With the success of the True-Life Adventures series, photographers around the country inundated Walt Disney with endless reels of wildlife film footage. But it was the striking images by N. Paul Kenworthy of insect life on the great American desert that caught Walt’s eye. He was so impressed with Paul’s unusual film sequences that he hired the college student to return to the desert and gather more footage.
Roy O. Disney later recalled that Paul “practically lived down in the desert, like a desert rat, many months, in his little hut with cameras all set up, photographing tarantulas and lizards and desert flowers blooming. And we got the most wonderful batch of material… ”
Paul’s footage was subsequently assembled with other freelance material to create the Studio’s first feature-length True-Life Adventure, The Living Desert, which garnered an Academy Award® for best documentary in 1953.
The film featured breathtaking sequences such as a pepsis wasp battling a tarantula, and a king snake pursuing baby kangaroo rats underground; it also led to more assignments for the fledgling filmmaker.
Born Norman Paul Kenworthy, Jr. on February 14, 1925, in Philadelphia, Pennsylvania, Paul received his bachelor’s degree in economics from Cornell University in Ithaca, New York. He followed this with a master’s degree in motion pictures from the University of California, Los Angeles, in 1953.

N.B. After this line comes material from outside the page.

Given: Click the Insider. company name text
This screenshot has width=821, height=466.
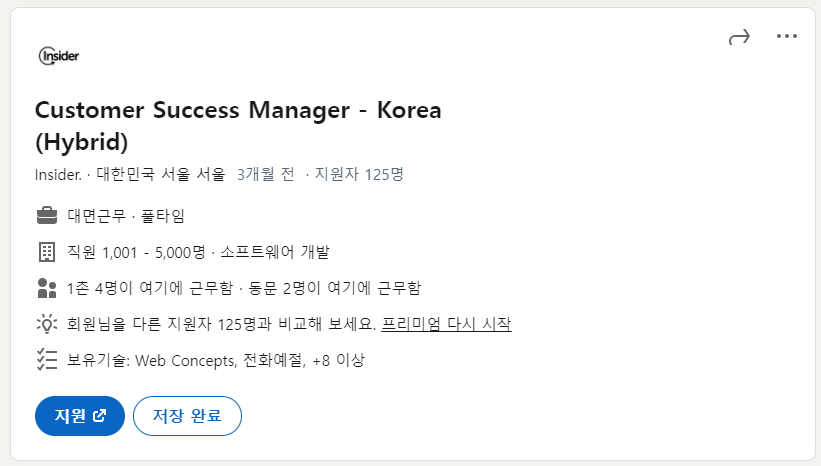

After the initial success of The Living Desert, his masterful photography of prairie dogs and other animals appeared in Disney’s The Vanishing Prairie in 1954. It, too, won an Academy Award for best documentary. Paul then went on to co-direct Perri, the story of a female squirrel’s life cycle, with Ralph Wright. In his book The Disney Films, critic Leonard Maltin called the True-Life Fantasy, which featured live-action and animated sequences, “a truly dazzling accomplishment.”
Paul directed “Rusty and the Falcon,” the story of a boy who finds an injured falcon and tries to train him, for the Walt Disney Presents television series in 1958. He also developed a story about the first ascent of the Matterhorn in Switzerland, which became the 1959 live-action feature Third Man on the Mountain, starring James MacArthur.
Paul then returned to Pennsylvania to care for his family’s wool business, but, by 1962, he returned to the film industry, shooting television commercials in New York and Los Angeles.
His interest in motion picture camera work led him to help develop what became known as the Kenworthy/Nettmann Snorkel Camera, a remote-controlled periscope system originally developed to film architectural models, for which he received an Academy Technical Award in 1977.
Paul passed away on October 15, 2010, in Ventura, California.